■ **Instructions to follow**
Write out every entry below exactly as it appears. Pictures do not belong in the copy.

■ **Dataset**
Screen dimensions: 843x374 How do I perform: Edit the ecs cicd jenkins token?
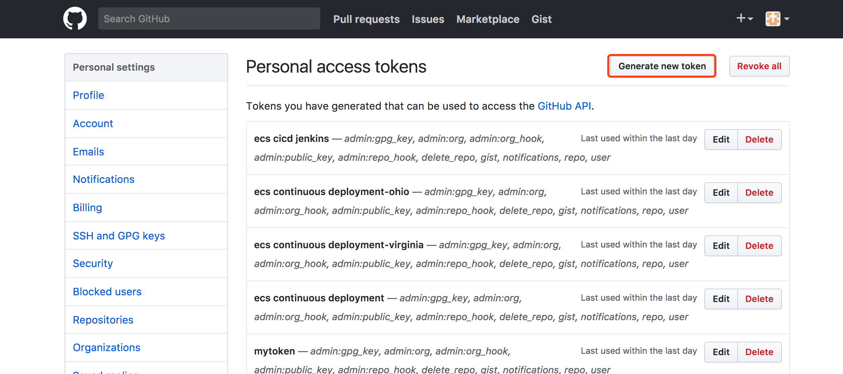click(x=721, y=140)
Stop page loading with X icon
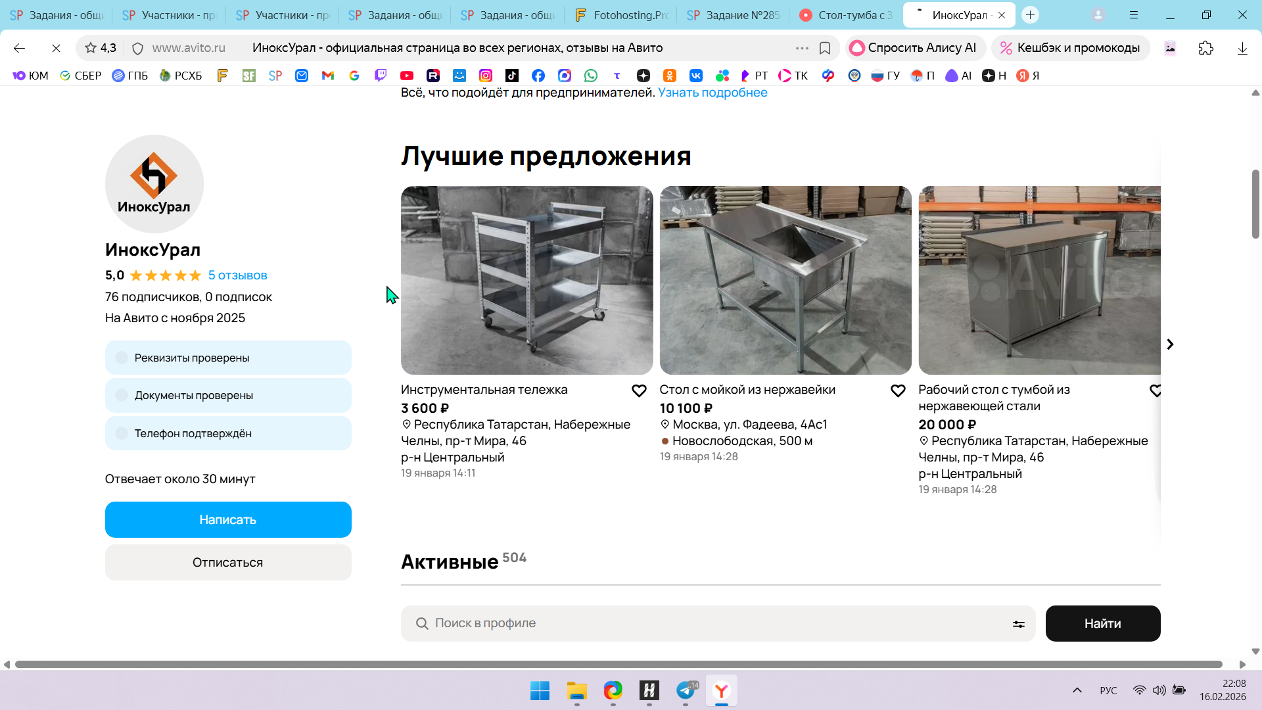 point(56,48)
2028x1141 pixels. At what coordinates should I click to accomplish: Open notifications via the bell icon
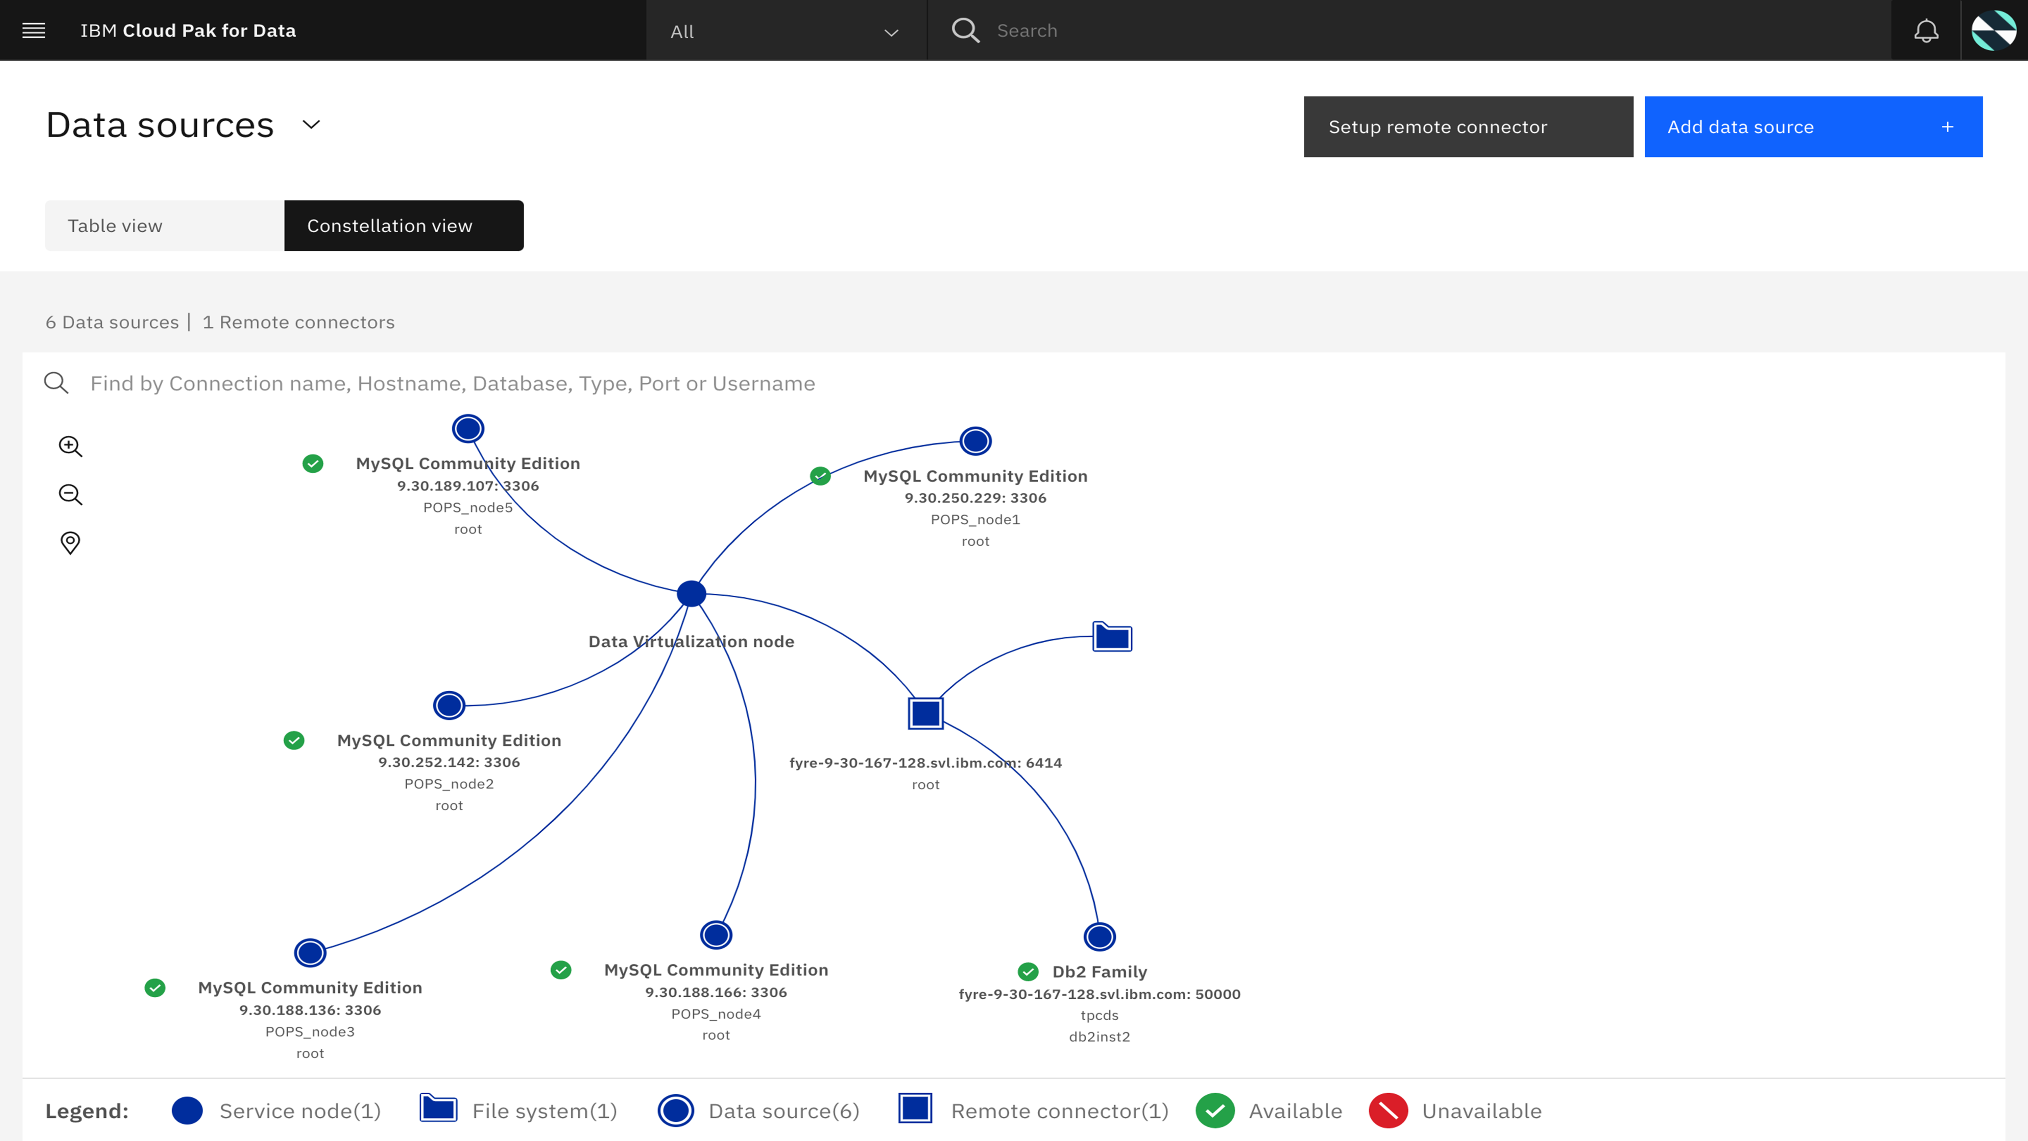1926,30
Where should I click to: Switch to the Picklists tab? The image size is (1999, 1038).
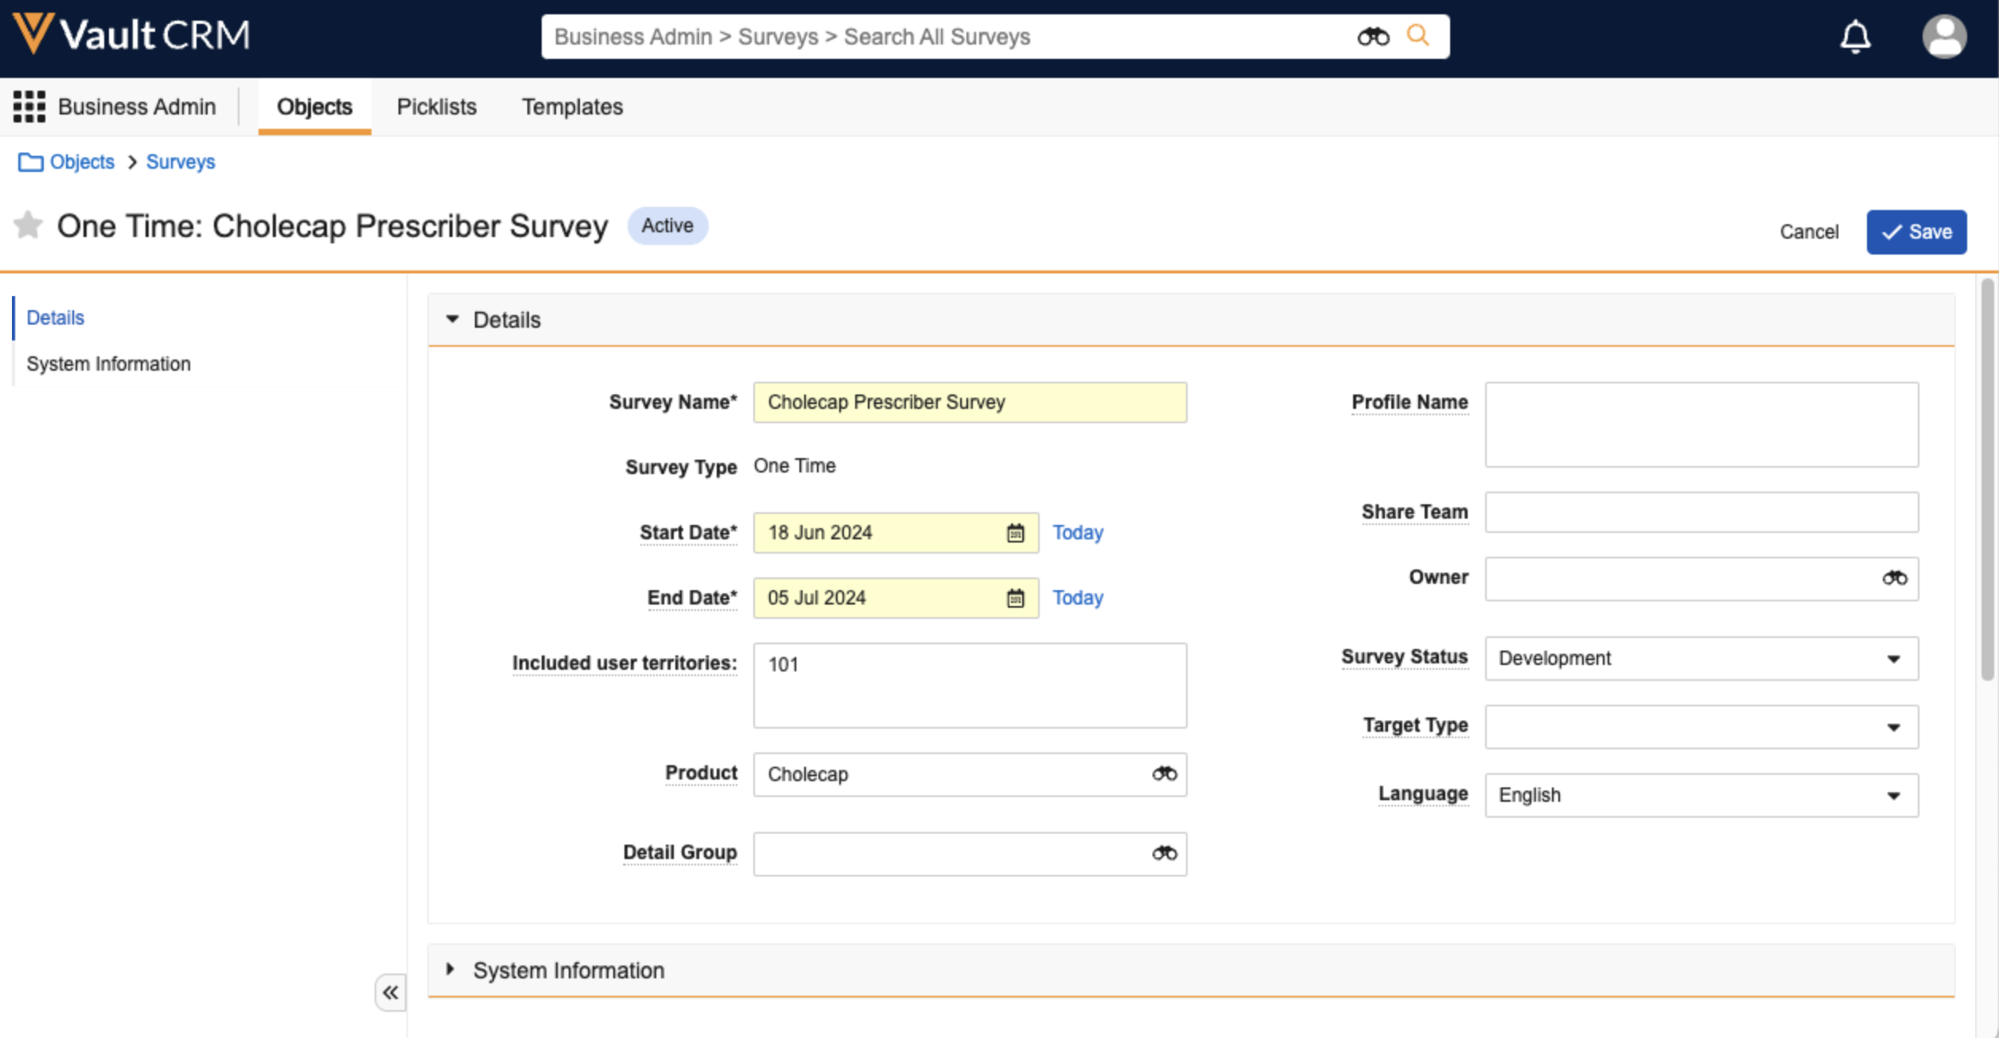pos(436,107)
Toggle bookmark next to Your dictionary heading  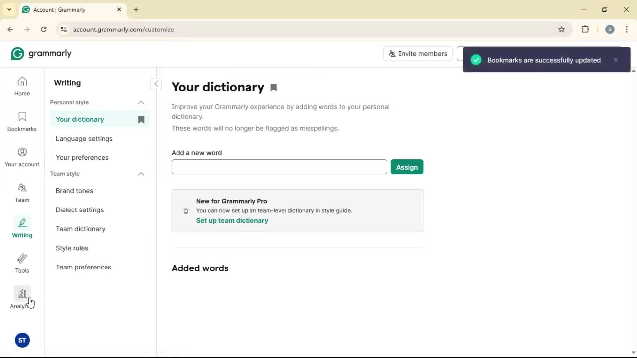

■ **Answer for this exercise**
Screen dimensions: 843x374 How do I perform: Edit the ecs cicd jenkins token?
click(x=721, y=140)
Stop page loading with X icon
 point(56,48)
2028x1141 pixels. At what coordinates should I click to accomplish: Open notifications via the bell icon
1926,30
Where should I click to: Switch to the Picklists tab? The image size is (1999, 1038).
pos(436,107)
Toggle bookmark next to Your dictionary heading  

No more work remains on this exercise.